* DESCRIPTION OF THE TASK
Reproduce the entries shown below only from the line with "Privacy Policy, Updated" down to the line with "დაბრუნების პოლიტიკა (89, 2155)", keeping both end lines and copying each one exactly.

◇ ◇ ◇ ◇

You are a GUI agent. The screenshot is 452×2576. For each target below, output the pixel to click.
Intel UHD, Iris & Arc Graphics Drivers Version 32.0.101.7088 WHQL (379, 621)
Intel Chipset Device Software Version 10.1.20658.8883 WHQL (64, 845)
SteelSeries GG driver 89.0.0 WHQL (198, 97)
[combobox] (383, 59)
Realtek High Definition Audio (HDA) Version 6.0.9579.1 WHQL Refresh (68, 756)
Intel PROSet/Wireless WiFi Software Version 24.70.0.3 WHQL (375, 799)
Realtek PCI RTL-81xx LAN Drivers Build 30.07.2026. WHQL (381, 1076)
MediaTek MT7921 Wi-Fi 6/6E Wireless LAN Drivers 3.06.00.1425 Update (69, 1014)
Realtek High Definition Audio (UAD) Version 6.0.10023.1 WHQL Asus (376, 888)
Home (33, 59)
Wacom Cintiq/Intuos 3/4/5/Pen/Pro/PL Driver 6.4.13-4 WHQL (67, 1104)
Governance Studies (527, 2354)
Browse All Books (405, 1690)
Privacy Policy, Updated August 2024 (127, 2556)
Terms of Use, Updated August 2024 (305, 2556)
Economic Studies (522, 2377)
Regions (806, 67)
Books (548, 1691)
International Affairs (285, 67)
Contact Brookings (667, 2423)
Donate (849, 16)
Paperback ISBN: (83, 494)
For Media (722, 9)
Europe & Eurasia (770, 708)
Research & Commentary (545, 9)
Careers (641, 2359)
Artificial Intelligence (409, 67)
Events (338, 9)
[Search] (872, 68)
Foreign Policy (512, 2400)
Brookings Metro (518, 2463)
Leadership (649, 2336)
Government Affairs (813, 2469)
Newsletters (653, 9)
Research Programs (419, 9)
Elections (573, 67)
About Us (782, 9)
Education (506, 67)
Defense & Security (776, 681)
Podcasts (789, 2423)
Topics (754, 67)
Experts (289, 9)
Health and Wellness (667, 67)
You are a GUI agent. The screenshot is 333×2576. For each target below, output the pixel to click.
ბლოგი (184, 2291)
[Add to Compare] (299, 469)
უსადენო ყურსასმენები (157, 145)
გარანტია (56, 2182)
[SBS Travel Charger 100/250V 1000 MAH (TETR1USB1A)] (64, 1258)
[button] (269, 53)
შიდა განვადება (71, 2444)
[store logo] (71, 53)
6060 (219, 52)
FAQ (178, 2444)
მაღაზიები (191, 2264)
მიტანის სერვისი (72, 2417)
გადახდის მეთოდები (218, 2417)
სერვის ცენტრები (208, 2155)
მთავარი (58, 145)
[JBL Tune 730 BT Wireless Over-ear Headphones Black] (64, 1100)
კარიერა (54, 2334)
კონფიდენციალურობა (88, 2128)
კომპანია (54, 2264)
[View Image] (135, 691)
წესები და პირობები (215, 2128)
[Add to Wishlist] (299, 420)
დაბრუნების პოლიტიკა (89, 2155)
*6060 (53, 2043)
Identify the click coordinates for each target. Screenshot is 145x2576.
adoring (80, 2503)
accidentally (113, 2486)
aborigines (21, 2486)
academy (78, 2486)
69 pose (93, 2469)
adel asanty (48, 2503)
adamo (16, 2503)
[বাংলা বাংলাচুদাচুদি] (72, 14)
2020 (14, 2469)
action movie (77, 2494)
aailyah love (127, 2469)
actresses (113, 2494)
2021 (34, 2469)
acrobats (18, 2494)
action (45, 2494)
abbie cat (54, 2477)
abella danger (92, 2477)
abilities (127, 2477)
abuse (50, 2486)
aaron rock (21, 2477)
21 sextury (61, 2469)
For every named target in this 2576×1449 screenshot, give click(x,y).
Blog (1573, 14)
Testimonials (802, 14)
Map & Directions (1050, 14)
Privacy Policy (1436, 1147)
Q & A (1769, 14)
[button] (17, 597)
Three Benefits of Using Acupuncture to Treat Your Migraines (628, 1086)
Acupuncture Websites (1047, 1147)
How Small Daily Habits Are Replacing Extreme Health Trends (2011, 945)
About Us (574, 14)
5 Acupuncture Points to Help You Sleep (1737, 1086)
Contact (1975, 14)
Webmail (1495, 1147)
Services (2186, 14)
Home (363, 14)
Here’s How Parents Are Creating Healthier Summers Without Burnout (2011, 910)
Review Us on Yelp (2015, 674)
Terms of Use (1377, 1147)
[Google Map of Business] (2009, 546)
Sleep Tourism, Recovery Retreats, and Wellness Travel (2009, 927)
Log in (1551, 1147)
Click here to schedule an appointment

◇ ◇ ◇ ◇

* TASK RESULT
Privacy Policy, Updated August 2024 (127, 2556)
Terms of Use, Updated August 2024 (305, 2556)
Economic Studies (522, 2377)
Regions (806, 67)
Books (548, 1691)
International Affairs (285, 67)
Contact Brookings (667, 2423)
Donate (849, 16)
Paperback ISBN: (83, 494)
For Media (722, 9)
Europe & Eurasia (770, 708)
Research & Commentary (545, 9)
Careers (641, 2359)
Artificial Intelligence (409, 67)
Events (338, 9)
[Search] (872, 68)
Foreign Policy (512, 2400)
Brookings Metro (518, 2463)
Leadership (649, 2336)
Government Affairs (813, 2469)
Newsletters (653, 9)
Research Programs (419, 9)
Elections (573, 67)
About Us (782, 9)
Education (506, 67)
Defense & Security (776, 681)
Podcasts (789, 2423)
Topics (754, 67)
Experts (289, 9)
Health and Wellness (667, 67)
You are a GUI agent. The screenshot is 333×2576. For each target below, output the pixel to click.
ბლოგი (184, 2291)
[Add to Compare] (299, 469)
უსადენო ყურსასმენები (157, 145)
გარანტია (56, 2182)
[SBS Travel Charger 100/250V 1000 MAH (TETR1USB1A)] (64, 1258)
[button] (269, 53)
შიდა განვადება (71, 2444)
[store logo] (71, 53)
6060 (219, 52)
FAQ (178, 2444)
მაღაზიები (191, 2264)
მიტანის სერვისი (72, 2417)
გადახდის მეთოდები (218, 2417)
სერვის ცენტრები (208, 2155)
მთავარი (58, 145)
[JBL Tune 730 BT Wireless Over-ear Headphones Black] (64, 1100)
კარიერა (54, 2334)
კონფიდენციალურობა (88, 2128)
კომპანია (54, 2264)
[View Image] (135, 691)
წესები და პირობები (215, 2128)
[Add to Wishlist] (299, 420)
დაბრუნების პოლიტიკა (89, 2155)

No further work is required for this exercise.